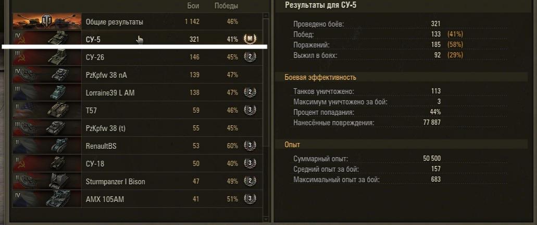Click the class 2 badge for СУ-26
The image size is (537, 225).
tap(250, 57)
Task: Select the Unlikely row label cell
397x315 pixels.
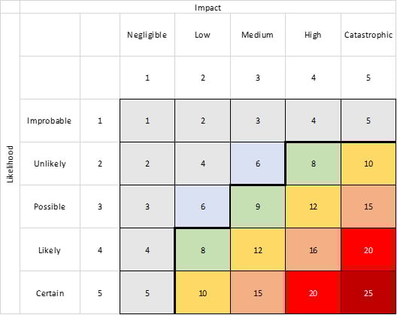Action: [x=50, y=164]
----
§ EXERCISE: Only the lines from the one with "Task: Select the Unlikely row label cell" to the end of the listing, both ends included, should be retyped exactly; no pictures belong in the copy.

§ TASK ANSWER:
Task: Select the Unlikely row label cell
397x315 pixels.
Action: [x=50, y=164]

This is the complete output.